Testo da analizzare ::
Il Garante chiarisce che in capo al medico competente permane, anche nell’emergenza, il divieto di informare il datore di lavoro circa le specifiche patologie occorse ai lavoratori.

Nell’ambito dell’emergenza, il medico competente collabora con il datore di lavoro e le RLS/RLST al fine di proporre tutte le misure di regolamentazione legate al Covid-19 e, nello svolgimento dei propri compiti di sorveglianza sanitaria, segnala al datore di lavoro situazioni di particolare fragilità e patologie attuali o pregresse dei dipendenti, come previsto nel Protocollo tra le parti sociali.

Il medico competente, pertanto, nel rispetto delle disposizioni sulla protezione dei dati personali, provvede a segnalare al datore di lavoro quei casi specifici in cui reputi che la particolare condizione di fragilità connessa anche allo stato di salute del dipendente ne suggerisca l’impiego in ambiti meno esposti al rischio di infezione. Non è invece necessario comunicare al datore di lavoro la specifica patologia eventualmente sofferta dal lavoratore.

Il datore di lavoro può trattare, nel rispetto dei principi di protezione dei dati, i dati personali dei dipendenti solo se sia normativamente previsto o disposto dagli organi competenti ovvero su specifica segnalazione del medico competente, nello svolgimento dei propri compiti di sorveglianza sanitaria.

 

Il datore di lavoro può comunicare al Rappresentante dei lavoratori per la sicurezza l’identità dei dipendenti contagiati?

In base al quadro normativo nazionale il datore di lavoro deve comunicare i nominativi del personale contagiato alle autorità sanitarie competenti e collaborare con esse per l’individuazione dei “contatti stretti” al fine di consentire la tempestiva attivazione delle misure di profilassi.

Tale obbligo di comunicazione non è, invece, previsto in favore del Rappresentante dei lavoratori per la sicurezza, né i compiti sopra descritti rientrano tra le specifiche attribuzioni di quest’ultimo.

 

Può essere resa nota l’identità del dipendente affetto da Covid-19 agli altri lavoratori da parte del datore di lavoro?

Compiti dell'esercizio ::
1. Nel testo da analizzare, per quale ragione il datore di lavoro deve comunicare alle autorità sanitarie competenti i nominativi del personale contagiato? Rispondere in una-tre frasi.
2. In base al testo da analizzare, con chi collabora il medico competente nell'ambito dell'emergenza per proporre le misure di regolamentazione legate al Covid-19?
Le risposte vanno ricavate esclusivamente dal testo.

Dati di input ::
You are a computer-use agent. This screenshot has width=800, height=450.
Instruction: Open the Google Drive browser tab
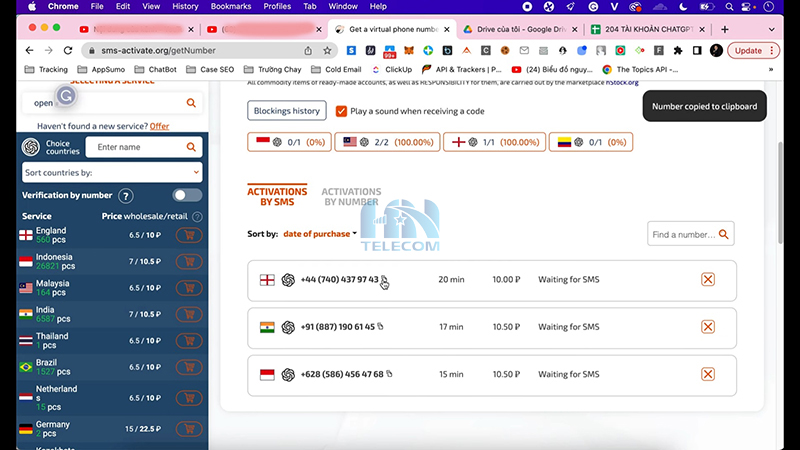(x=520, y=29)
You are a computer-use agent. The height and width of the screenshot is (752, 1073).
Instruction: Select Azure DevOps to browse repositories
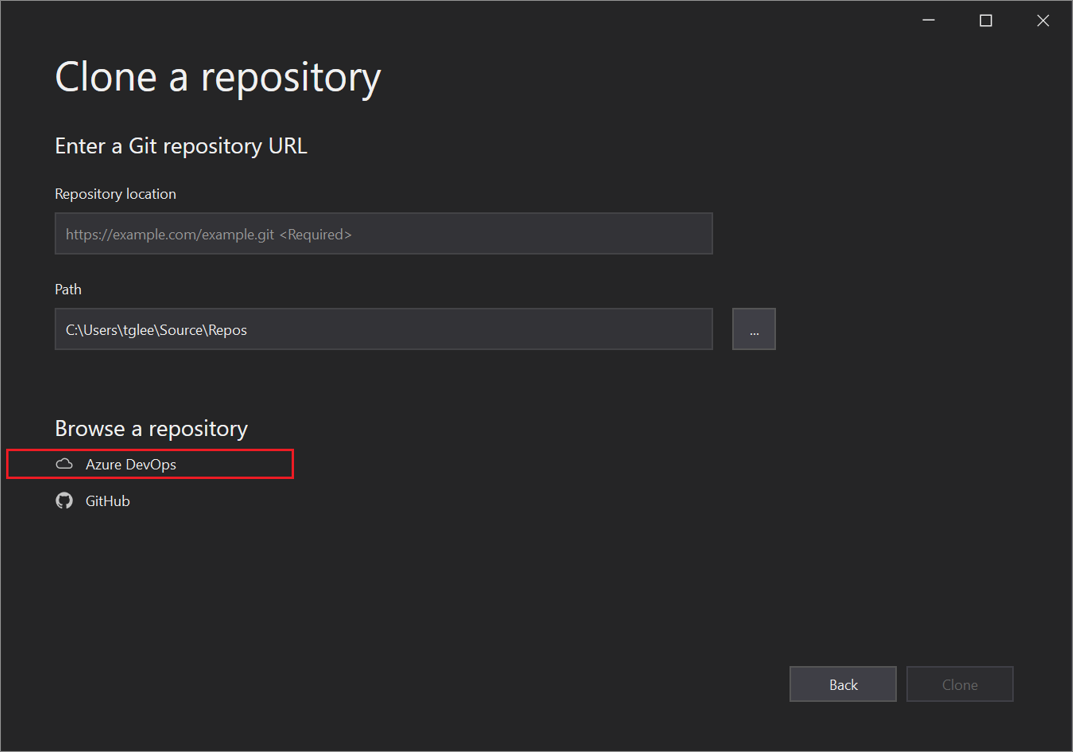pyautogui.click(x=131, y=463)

---

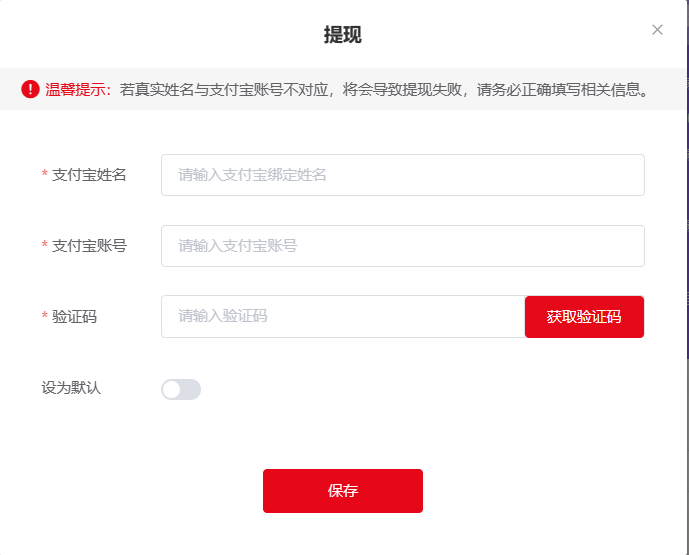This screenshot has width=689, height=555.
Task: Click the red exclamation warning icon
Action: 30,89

Elenco delle soluzioni ::
1. Il datore di lavoro deve comunicare i nominativi per collaborare con le autorità sanitarie all'individuazione dei "contatti stretti". Lo scopo è consentire la tempestiva attivazione delle misure di profilassi.

2. Con il datore di lavoro e le RLS/RLST.